Телохранитель с поломанными борцовскими ушами и боксерскими надбровными дугами, очень спокойный и совсем не страшный – как булыжник на мостовой, пока он лежит и еще никому не пригодился в драке, – открывает багажник девятисотого «Сааба» с затемненными стеклами, укладывает мой чемодан с сумкой.
Он на первой скорости с прокрутом взял и, до конца всю не выжав, уже на вторую и на третью… Притормозил, подрезал такси и понесся в потоке так, что нас с мамой вдавило в сиденья.
Я думал, мы по Бакиханова поедем, мимо площади Фонтанов, Джуд-мэйлеси еврейской улицы, но Заур-муаллим выбрал другую дорогу. «Так же покороче будет, а?» Я не возражал. Только подумал: «А куда это тебе так торопиться? Ведь ты же пенсионер».
Всю дорогу старик расспрашивал меня о Москве. Интересовался буквально всем.
– Говорят, там жизнь дорогая?
– А что, была дешевая? – Тоже мне, бедняк нашелся, дороговизны он испугался. Нет, это он ради приличия, ради нас с мамой, бывшего замминистра дороговизна не должна пугать.
Пусть, пусть он мою жизнь примеряет, разве я не примериваю чужие? Вот только гимна пустых кишок заместителю министра, да еще торговли, все равно не услыхать.
– А как там к нам относятся?
Захотелось съехидничать, сказать: «К "нам" – не знаю, а к "вам"…» Но я вовремя осекся.
Говорю:
– Конечно, раньше Москва была проармянски настроена, но теперь, после Ходжалы…

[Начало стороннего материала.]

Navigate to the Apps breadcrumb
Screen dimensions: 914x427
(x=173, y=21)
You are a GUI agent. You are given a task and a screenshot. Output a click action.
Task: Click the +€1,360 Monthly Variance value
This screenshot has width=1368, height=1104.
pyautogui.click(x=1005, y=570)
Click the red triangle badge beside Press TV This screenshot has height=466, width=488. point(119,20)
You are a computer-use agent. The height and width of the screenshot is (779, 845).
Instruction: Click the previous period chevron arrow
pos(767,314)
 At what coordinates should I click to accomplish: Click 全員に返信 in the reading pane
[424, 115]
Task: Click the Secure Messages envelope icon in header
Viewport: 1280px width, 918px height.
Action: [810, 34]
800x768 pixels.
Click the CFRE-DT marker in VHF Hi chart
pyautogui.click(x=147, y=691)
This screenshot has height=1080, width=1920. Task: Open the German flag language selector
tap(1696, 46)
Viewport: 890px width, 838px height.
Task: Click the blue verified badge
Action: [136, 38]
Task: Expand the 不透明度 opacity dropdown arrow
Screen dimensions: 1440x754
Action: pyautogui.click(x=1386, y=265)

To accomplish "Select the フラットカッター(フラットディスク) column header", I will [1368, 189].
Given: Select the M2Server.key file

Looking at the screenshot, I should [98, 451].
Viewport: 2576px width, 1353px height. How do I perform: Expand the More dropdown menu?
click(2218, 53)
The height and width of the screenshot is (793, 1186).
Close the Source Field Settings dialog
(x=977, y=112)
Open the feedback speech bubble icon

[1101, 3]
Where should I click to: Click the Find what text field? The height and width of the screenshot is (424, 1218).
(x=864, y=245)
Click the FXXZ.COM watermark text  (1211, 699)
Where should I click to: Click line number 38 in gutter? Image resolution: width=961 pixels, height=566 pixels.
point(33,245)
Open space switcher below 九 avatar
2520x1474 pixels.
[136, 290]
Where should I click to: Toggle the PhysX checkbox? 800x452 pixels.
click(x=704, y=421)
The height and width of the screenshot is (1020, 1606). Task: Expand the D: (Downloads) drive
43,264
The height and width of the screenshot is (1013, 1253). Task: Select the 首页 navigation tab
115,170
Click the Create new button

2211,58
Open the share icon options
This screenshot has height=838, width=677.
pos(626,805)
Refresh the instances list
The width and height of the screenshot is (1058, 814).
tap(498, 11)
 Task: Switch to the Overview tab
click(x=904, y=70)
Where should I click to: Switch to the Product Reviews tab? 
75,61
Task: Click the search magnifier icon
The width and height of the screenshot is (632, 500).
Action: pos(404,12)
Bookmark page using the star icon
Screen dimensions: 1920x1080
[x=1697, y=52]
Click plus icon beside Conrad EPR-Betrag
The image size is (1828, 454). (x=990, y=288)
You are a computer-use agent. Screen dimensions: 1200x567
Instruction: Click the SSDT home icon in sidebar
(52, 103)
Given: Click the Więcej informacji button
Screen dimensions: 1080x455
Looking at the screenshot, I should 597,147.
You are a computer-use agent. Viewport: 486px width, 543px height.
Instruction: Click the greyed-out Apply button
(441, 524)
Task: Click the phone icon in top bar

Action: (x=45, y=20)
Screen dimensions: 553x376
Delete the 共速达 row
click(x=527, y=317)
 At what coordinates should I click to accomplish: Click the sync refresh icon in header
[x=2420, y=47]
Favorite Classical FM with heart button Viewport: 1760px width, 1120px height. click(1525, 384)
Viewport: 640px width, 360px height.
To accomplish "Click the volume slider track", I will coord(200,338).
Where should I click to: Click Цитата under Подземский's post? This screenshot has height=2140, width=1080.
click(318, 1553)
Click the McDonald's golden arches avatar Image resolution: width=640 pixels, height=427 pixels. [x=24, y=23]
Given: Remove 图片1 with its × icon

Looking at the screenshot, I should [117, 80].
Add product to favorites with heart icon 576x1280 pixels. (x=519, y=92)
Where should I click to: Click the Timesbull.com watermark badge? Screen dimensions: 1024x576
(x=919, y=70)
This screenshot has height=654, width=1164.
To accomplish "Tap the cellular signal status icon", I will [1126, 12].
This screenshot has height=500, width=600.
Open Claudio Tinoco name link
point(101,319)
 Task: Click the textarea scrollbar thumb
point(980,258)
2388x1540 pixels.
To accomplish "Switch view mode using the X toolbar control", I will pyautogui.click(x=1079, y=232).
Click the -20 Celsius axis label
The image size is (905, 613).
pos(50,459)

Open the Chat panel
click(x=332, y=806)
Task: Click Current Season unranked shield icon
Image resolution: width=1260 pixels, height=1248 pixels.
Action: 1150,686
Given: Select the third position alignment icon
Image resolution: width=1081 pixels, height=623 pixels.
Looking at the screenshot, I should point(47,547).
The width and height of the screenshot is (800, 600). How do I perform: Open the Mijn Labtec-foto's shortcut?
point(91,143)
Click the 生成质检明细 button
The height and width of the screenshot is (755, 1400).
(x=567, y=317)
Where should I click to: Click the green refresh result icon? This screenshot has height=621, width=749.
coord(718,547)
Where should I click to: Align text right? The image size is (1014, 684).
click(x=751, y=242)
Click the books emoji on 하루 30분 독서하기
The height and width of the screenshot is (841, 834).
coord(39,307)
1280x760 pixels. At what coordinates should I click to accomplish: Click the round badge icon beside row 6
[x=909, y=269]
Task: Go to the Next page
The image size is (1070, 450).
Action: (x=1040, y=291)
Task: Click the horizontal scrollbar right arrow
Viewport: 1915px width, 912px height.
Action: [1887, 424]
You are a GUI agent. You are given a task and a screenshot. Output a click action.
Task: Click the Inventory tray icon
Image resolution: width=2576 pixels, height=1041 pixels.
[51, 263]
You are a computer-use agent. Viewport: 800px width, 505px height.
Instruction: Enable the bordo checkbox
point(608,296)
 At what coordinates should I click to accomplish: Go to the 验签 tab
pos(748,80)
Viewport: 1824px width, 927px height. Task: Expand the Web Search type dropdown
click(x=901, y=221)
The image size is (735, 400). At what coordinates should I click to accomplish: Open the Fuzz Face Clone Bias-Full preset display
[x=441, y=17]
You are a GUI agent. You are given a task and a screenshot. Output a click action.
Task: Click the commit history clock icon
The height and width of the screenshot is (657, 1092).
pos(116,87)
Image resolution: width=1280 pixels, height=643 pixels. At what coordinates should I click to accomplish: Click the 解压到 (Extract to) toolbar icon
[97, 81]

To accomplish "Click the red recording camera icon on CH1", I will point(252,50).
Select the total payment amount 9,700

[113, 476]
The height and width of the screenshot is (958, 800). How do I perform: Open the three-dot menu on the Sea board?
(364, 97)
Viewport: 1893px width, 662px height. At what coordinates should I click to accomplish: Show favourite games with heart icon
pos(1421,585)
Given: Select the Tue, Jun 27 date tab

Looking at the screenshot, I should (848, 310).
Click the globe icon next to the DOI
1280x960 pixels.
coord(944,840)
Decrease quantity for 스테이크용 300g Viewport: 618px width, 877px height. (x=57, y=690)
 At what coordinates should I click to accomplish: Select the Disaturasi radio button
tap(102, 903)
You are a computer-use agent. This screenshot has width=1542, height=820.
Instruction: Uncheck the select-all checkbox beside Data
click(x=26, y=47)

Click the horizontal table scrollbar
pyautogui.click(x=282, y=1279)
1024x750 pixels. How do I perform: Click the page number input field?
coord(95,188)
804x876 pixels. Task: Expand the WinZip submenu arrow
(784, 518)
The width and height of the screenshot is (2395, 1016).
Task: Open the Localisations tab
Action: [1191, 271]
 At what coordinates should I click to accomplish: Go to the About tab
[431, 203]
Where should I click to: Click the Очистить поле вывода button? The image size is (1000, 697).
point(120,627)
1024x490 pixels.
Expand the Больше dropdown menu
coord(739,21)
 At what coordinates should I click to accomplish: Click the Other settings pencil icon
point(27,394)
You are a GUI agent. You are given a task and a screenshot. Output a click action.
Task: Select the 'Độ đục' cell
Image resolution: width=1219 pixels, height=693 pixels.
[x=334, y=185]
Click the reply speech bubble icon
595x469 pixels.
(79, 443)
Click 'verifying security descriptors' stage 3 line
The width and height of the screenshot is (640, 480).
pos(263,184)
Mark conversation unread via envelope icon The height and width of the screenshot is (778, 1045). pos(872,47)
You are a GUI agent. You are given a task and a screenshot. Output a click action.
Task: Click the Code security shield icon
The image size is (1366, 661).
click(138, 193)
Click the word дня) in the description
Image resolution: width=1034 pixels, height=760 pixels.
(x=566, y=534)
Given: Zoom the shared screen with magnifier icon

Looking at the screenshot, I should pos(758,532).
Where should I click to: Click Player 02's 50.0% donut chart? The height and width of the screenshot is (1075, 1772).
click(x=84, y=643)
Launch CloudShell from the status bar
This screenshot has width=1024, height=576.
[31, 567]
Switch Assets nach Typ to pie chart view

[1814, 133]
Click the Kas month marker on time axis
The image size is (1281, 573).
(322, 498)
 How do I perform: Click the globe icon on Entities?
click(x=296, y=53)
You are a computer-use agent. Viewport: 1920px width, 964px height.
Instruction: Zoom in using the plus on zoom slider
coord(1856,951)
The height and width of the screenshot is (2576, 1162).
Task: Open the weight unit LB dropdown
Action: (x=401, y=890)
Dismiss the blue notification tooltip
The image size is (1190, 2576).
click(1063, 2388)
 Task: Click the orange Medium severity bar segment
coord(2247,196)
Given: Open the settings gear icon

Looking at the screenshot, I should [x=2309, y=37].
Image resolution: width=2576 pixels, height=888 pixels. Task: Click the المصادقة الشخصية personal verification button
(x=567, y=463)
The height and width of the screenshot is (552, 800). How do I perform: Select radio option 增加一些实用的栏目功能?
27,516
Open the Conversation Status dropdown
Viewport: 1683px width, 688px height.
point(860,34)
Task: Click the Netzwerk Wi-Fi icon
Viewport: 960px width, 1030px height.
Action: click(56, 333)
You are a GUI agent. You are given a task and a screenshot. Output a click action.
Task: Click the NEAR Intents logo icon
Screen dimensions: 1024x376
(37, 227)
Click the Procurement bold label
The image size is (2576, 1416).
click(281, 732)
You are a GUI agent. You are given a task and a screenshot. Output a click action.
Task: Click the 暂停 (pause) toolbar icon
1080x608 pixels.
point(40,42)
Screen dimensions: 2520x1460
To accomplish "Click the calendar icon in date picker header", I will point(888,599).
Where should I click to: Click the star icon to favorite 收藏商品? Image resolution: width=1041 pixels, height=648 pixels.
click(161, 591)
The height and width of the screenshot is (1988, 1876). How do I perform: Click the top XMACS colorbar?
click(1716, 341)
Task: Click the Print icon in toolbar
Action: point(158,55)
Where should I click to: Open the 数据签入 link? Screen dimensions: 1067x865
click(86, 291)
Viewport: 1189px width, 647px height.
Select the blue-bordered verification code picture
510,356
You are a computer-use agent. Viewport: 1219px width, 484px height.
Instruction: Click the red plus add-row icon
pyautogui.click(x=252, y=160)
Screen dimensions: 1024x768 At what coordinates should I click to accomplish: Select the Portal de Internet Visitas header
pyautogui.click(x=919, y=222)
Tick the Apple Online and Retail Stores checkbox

– Да, – сказал бывший замминистра торговли. – И дальше мы уже молчали.
Через приоткрытое стекло до меня долетал запах гнилых овощей и прошлогодних фруктов, самоварного дыма (только что проехали мимо чайханы), сыра, свежей зелени, мяса, мочи и пота, запах французских духов и кислого молока, животной крови, керосина, горячего тандыр-чурека, американского табака, женских эссенций и еще бог знает чего… Острые запахи эти, соединяясь в незримое, густое, весь город обволакивающее облако, насаженное на минареты, нефтяные и телевизионные вышки, – щедро, без обмана подогревались лучами весеннего солнца и рождали во мне такую неизбывную тоску по прошлому, что я, уже не обращая ни на что внимания, провалился в мягкие велюровые сиденья и ушел в себя.
Вот этой самой дорогой (сейчас, сейчас – только повернем мимо Нового базара) я возвращался домой по вечерам из техникума, а теперь еще один поворот – и мы проедем по Кубинке. Здесь, рядом с типографией «Нина», где большевистскую «Искру» печатали, вдавлен в асфальт обломок металлической расчески. В прошлом году, когда я приезжал, он был уже едва-едва заметен. А сейчас? Интересно, в какой по счету «культурный слой» он попадет года через три, а через три века?.. А что будет со мной – так и буду между двумя городами болтаться, как?.. Но, с другой стороны, для меня мой Баку нигде больше так не Баку, как в чужой, не принимающей меня Москве, и Москва нигде так больше не Москва, как в Баку, который, если честно, и не мой уже давно.